The language of mathematics is international. The basic skills of mathematics are vital for the life opportunities of our children. Our aim is for all children to think mathematically, enabling them to reason, solve problems and assess risk in a range of contexts.
At Chopwell Primary School, our Mathematics curriculum has been developed to ensure every child can achieve excellence in mathematics. Children can experience a sense of awe and wonder as they solve a problem for the first time, discover different solutions and make links between different areas of mathematics. It provides pupils with a deep understanding of the subject through a concrete, pictorial and abstract approach. This ensures pupils fully understand what they are learning.
A daily maths lesson is a feature of life at Chopwell where children get to explore, investigate and consolidate a variety of mathematical concepts form the National Curriculum. These are normally organised into blocks of work with the following key focuses.
. Understanding and investigating with number
. Developing and applying calculation - addition and subtraction
. Developing and applying calculation - multiplication and division
. Measurement (including length, height, weight and time)
. Geometry (Investigating shape and pattern)
The description below offers a broad outline of the mathematical development that takes place in each block throughout KS1 and KS2.
Children will use concrete apparatus, pictorial representations and symbols to become fluent in a variety of concepts. They will be introduced to a wide range of mathematical vocabulary which will enable them to understand what it is they need to do.
They will also be expected to develop their mathematical thinking through problem solving and reasoning alongside their fluent recall of facts and use of written procedures.
Our children are enthusiastic and and keen to learn, they enjoy investigating and have some great success with their learning. Our maths is enabling children not only to grasp basic concepts but spend a lot more time investing, reasoning and problem solving using the mathematical knowledge they have learnt.
Mathematics in the EYFS (taken from EYFS Framework)
Developing a strong grounding in number is essential so that all children develop the necessary building blocks to excel mathematically. Children should be able to count confidently, develop a deep understanding of the numbers to 10, the relationships between them and the patterns within those numbers. By providing frequent and varied opportunities to build and apply this understanding – such as using manipulatives, including small pebbles and tens frames for organising counting – children will develop a secure base of knowledge and vocabulary from which mastery of mathematics is built. In addition, it is important that the curriculum includes rich opportunities for children to develop their spatial reasoning skills across all areas of mathematics including shape, space and measures. It is important that children develop positive attitudes and interests in mathematics, look for patterns and relationships, spot connections, ‘have a go’, talk to adults and peers about what they notice and not be afraid to make mistakes.
Mathematics ELG: Number
Children at the expected level of development will: - Have a deep understanding of number to 10, including the composition of each number; 14 - Subitise (recognise quantities without counting) up to 5; - Automatically recall (without reference to rhymes, counting or other aids) number bonds up to 5 (including subtraction facts) and some number bonds to 10, including double facts.
ELG: Numerical Patterns
Children at the expected level of development will: - Verbally count beyond 20, recognising the pattern of the counting system; - Compare quantities up to 10 in different contexts, recognising when one quantity is greater than, less than or the same as the other quantity; - Explore and represent patterns within numbers up to 10, including evens and odds, double facts and how quantities can be distributed equally.

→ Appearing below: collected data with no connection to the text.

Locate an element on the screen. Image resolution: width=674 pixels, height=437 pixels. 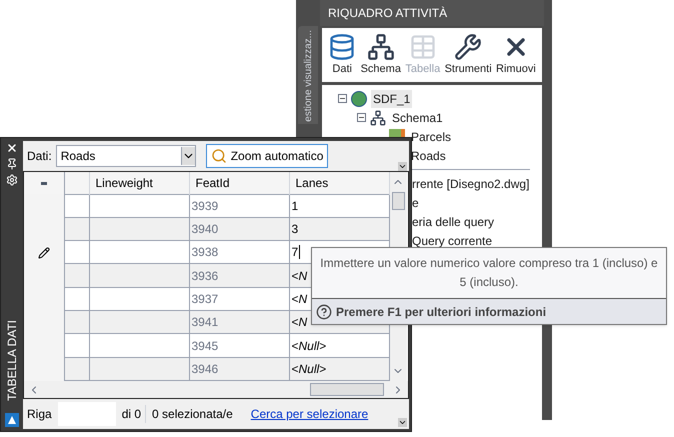
column-header: FeatId is located at coordinates (239, 183).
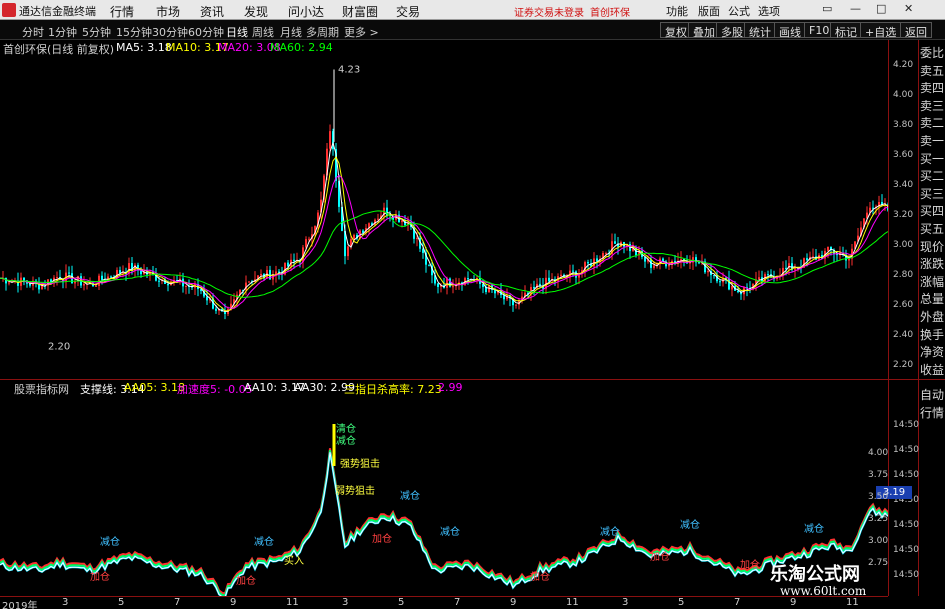 This screenshot has width=945, height=609. I want to click on low-label: 2.20, so click(59, 346).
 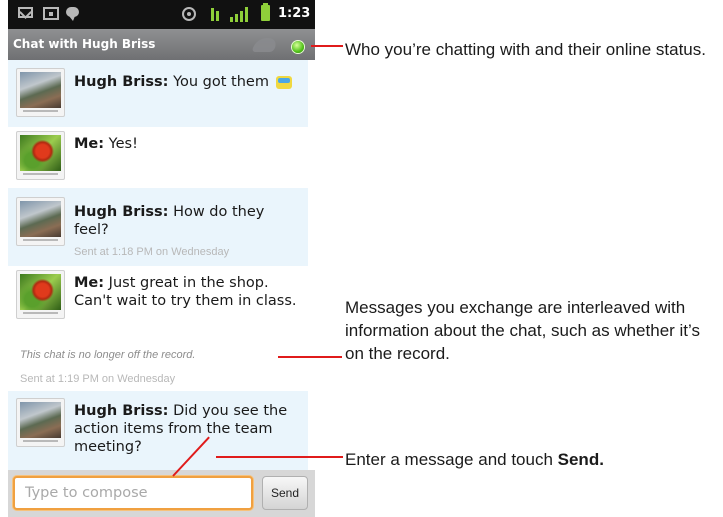 What do you see at coordinates (310, 357) in the screenshot?
I see `callout-line-messages` at bounding box center [310, 357].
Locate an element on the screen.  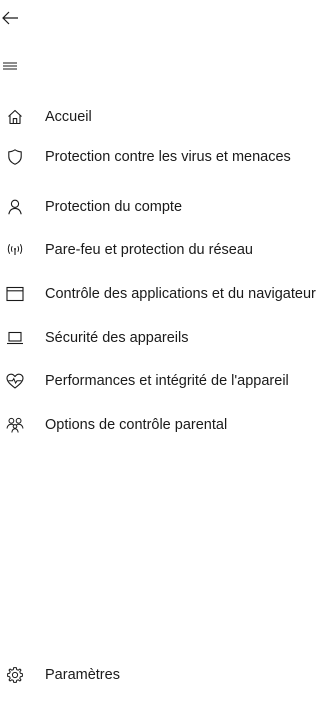
nav-item-parental-options: Options de contrôle parental is located at coordinates (166, 425).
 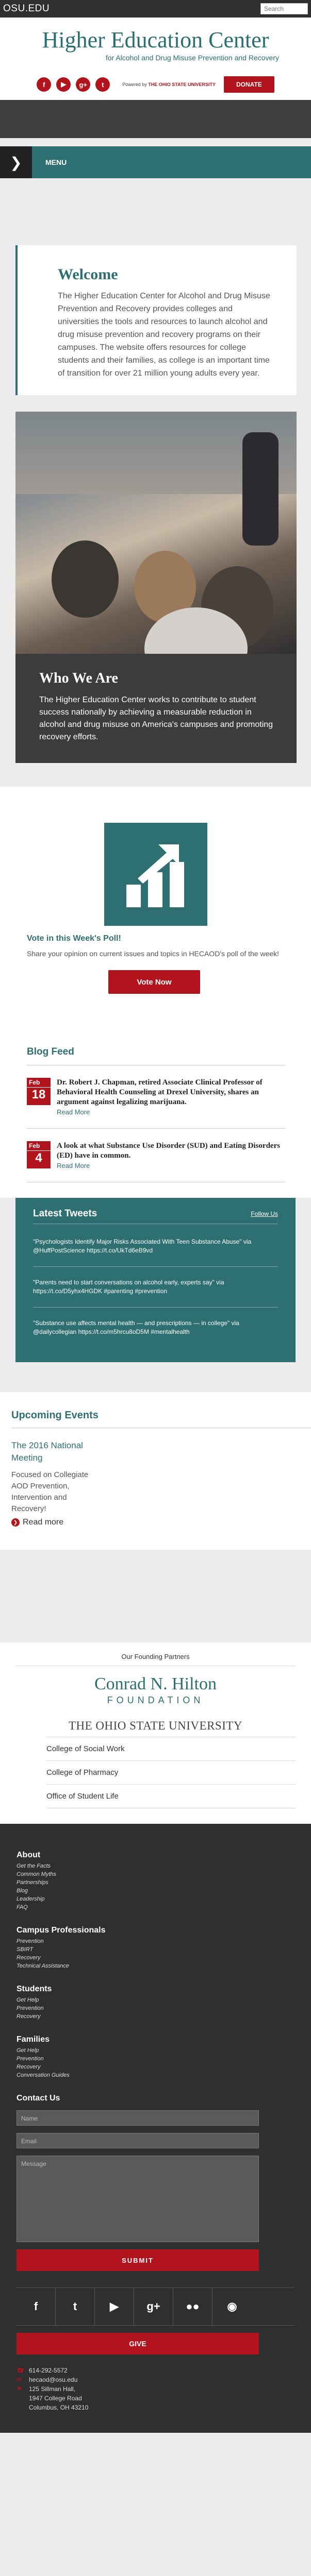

In Reception we use White Rose Maths for planning - this is based on the 5 counting principles.
1. The one-one principle - This involves children assigning one number name to each object being counted. Children need to ensure that they count each object only once ensuring they have counted every object.
2. The stable-order principle - Children understand that when counting, the numbers have to be said in a certain order.

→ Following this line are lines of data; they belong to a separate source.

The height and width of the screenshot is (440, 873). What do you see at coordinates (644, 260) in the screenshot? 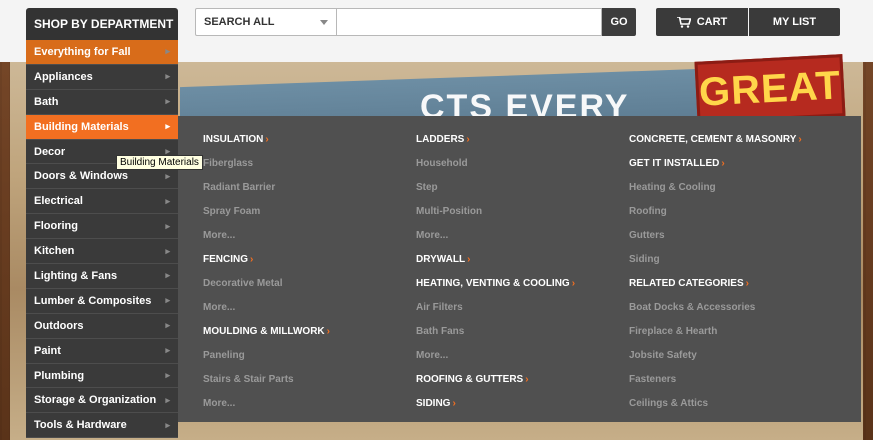
I see `flyout-link-label: Siding` at bounding box center [644, 260].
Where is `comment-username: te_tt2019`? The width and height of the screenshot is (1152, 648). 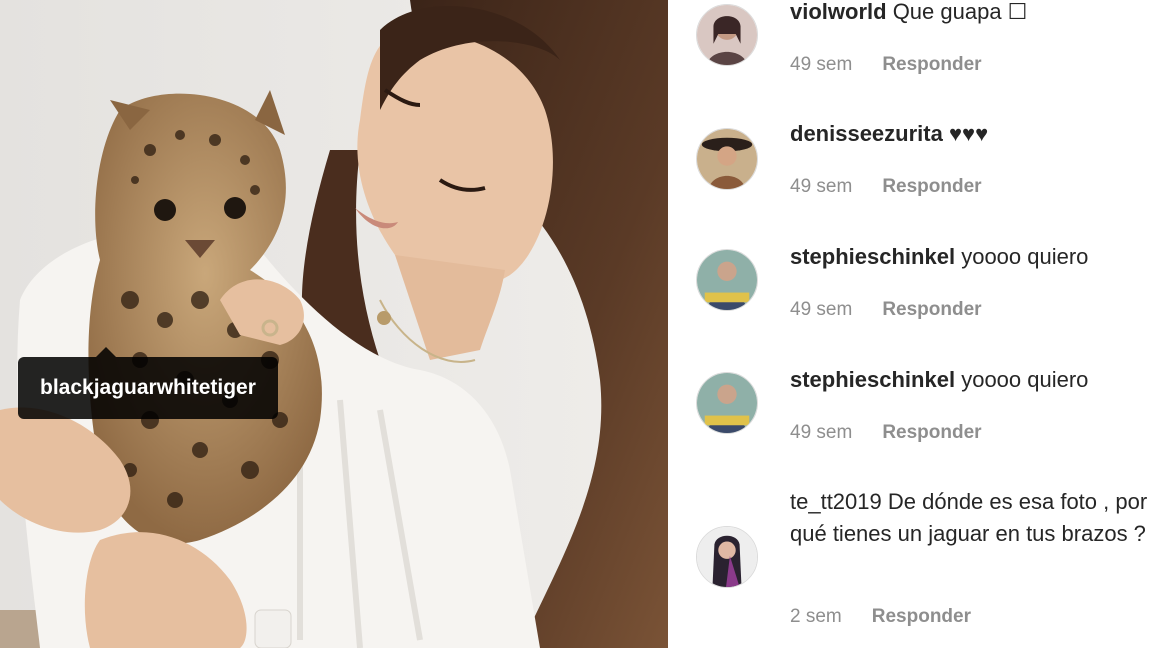
comment-username: te_tt2019 is located at coordinates (836, 502).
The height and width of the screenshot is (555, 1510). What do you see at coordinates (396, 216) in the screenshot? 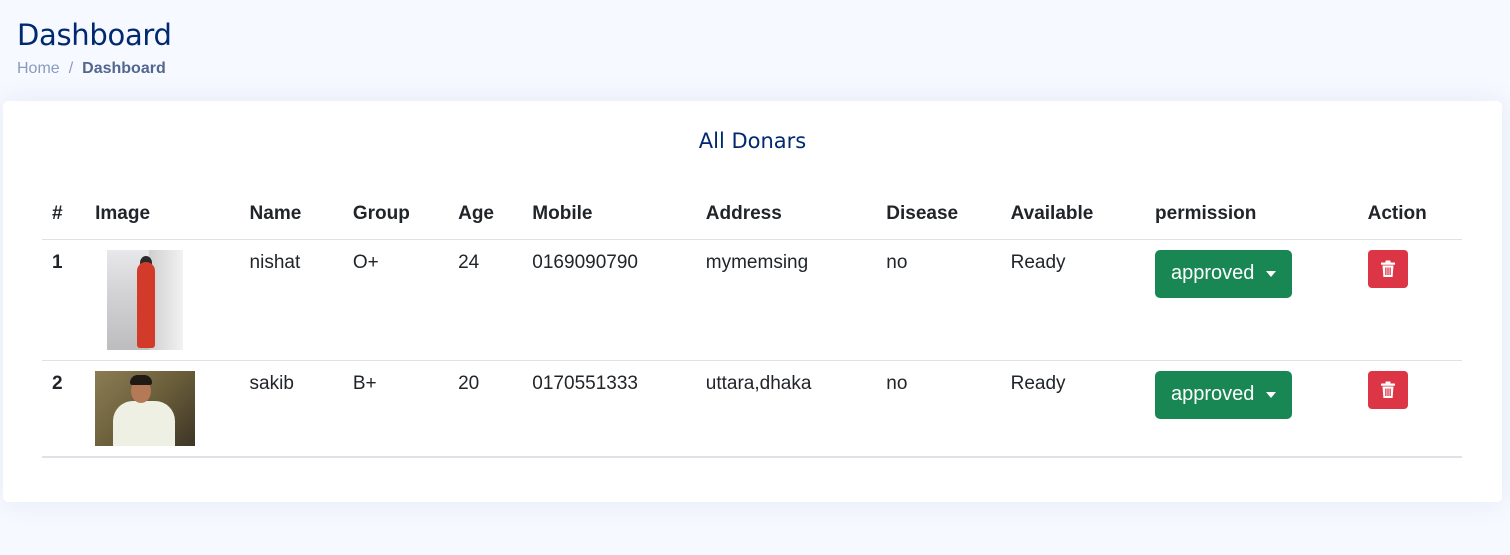
I see `column-header-group: Group` at bounding box center [396, 216].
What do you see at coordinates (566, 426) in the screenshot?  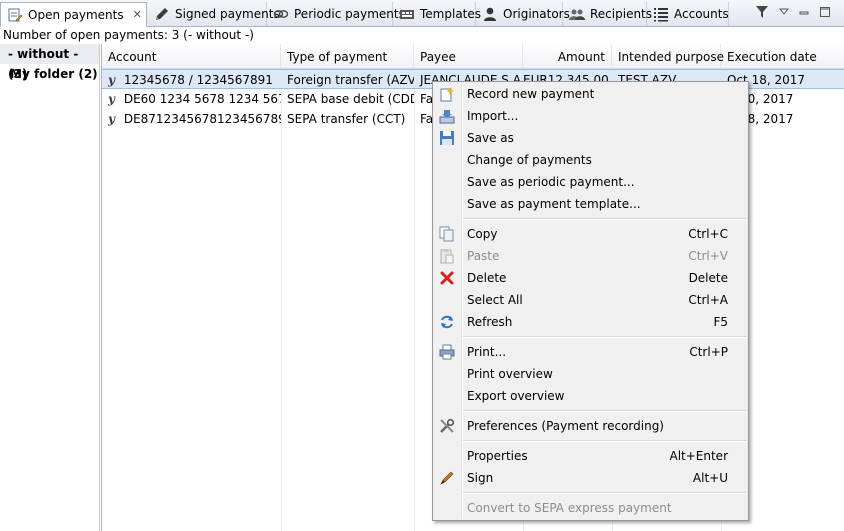 I see `menu-item-label: Preferences (Payment recording)` at bounding box center [566, 426].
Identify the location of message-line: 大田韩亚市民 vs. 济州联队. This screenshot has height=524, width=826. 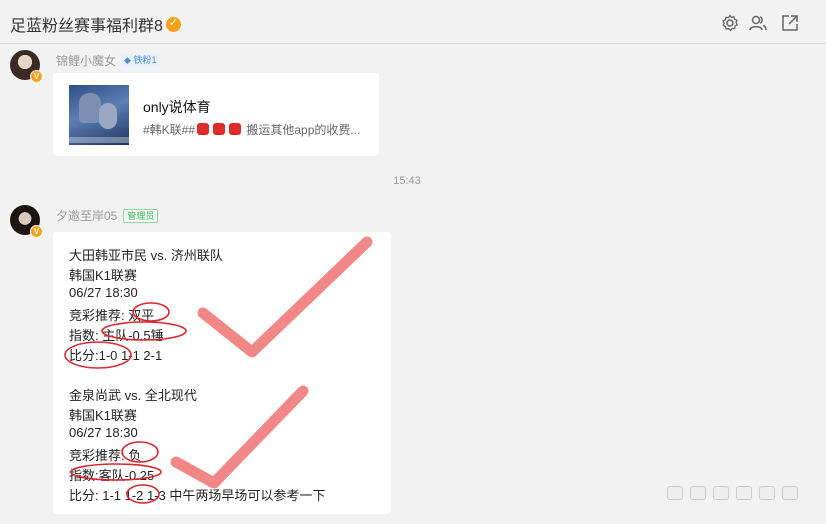
(146, 256).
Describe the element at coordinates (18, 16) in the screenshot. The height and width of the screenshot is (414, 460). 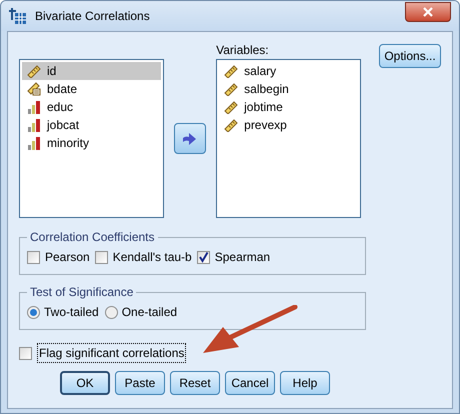
I see `table-icon` at that location.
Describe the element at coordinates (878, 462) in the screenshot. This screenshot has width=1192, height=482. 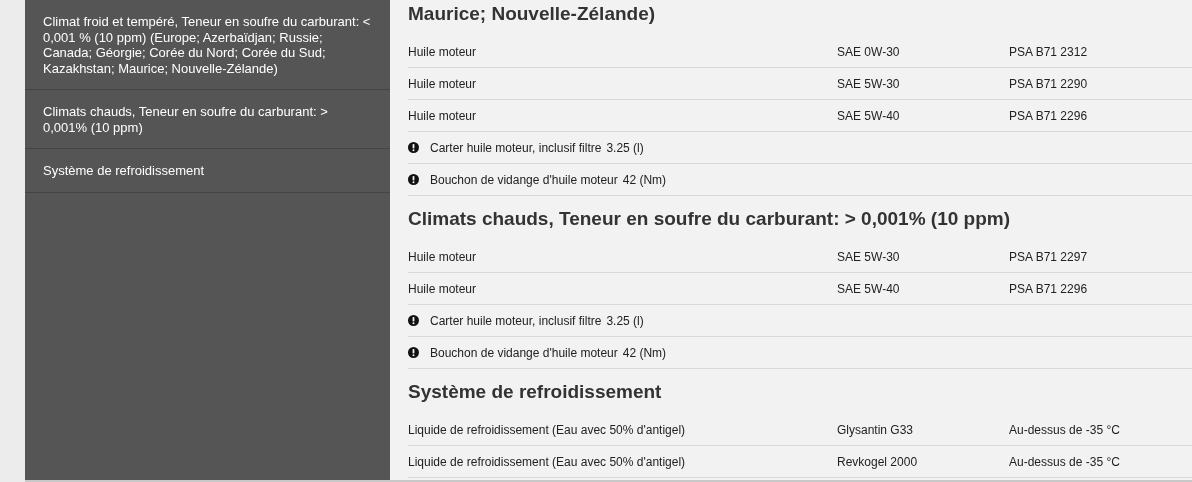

3. The cardinal principle - Children understand that the number name assigned to the final object in a group is the total number of objects in that group.
4. The abstraction principle - This involves children understanding that anything can be counted including things that cannot be touched including sounds and movements, eg, jumps.

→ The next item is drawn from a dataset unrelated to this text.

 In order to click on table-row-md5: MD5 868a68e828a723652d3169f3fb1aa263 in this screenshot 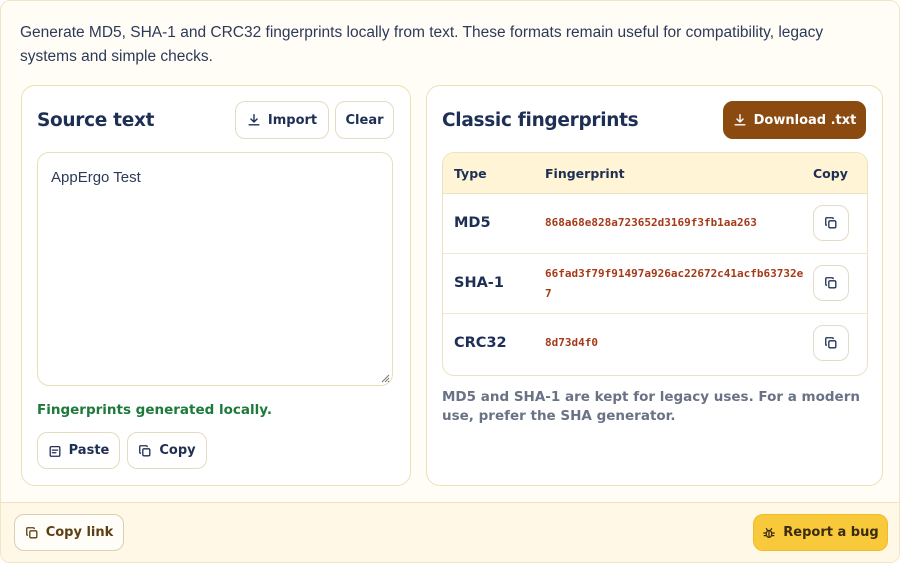, I will do `click(655, 224)`.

5. The order-irrelevance principle - This involves children understand that the order that we count a group of objects in is irrelevant. There will still be the same number.
Maths lessons are very hands on, and based on the concrete, pictorial abstract methods used throughout the school.
In EYFS the children will ..
Children will be immersed in a mathematical environment which enables them to explore, discover and learn new concepts.
Times Tables Rocks Stars
Chopwell Primary School subscribes to Times Table Rock Stars for KS2 children. This is a system that the children use to practise the instant recall of their multiplication and division facts, which helps them achieve on our Table Mountain reward scheme.
When it comes to times tables, speed AND accuracy are important – the more facts a child remembers, the easier it is for them to complete harder calculations. Times Table Rock Stars is a fun and challenging programme designed to help children master the times tables. To be a Times Table Rock Star they need to answer any multiplication fact up to 12×12 in less than 3 seconds!
World famous rock musicians are the best at what they do because they've spent hours practising guitar chords, writing music or playing on the drums. It's just the same with times tables – all Times Table Rock Stars need to practise and practise and practise.
Research shows that daily practise is the best strategy for children to learn these important facts. Short bursts of daily practise are much more effective than spending hours once a week.
The children can access and practise their times tables both at school and at home.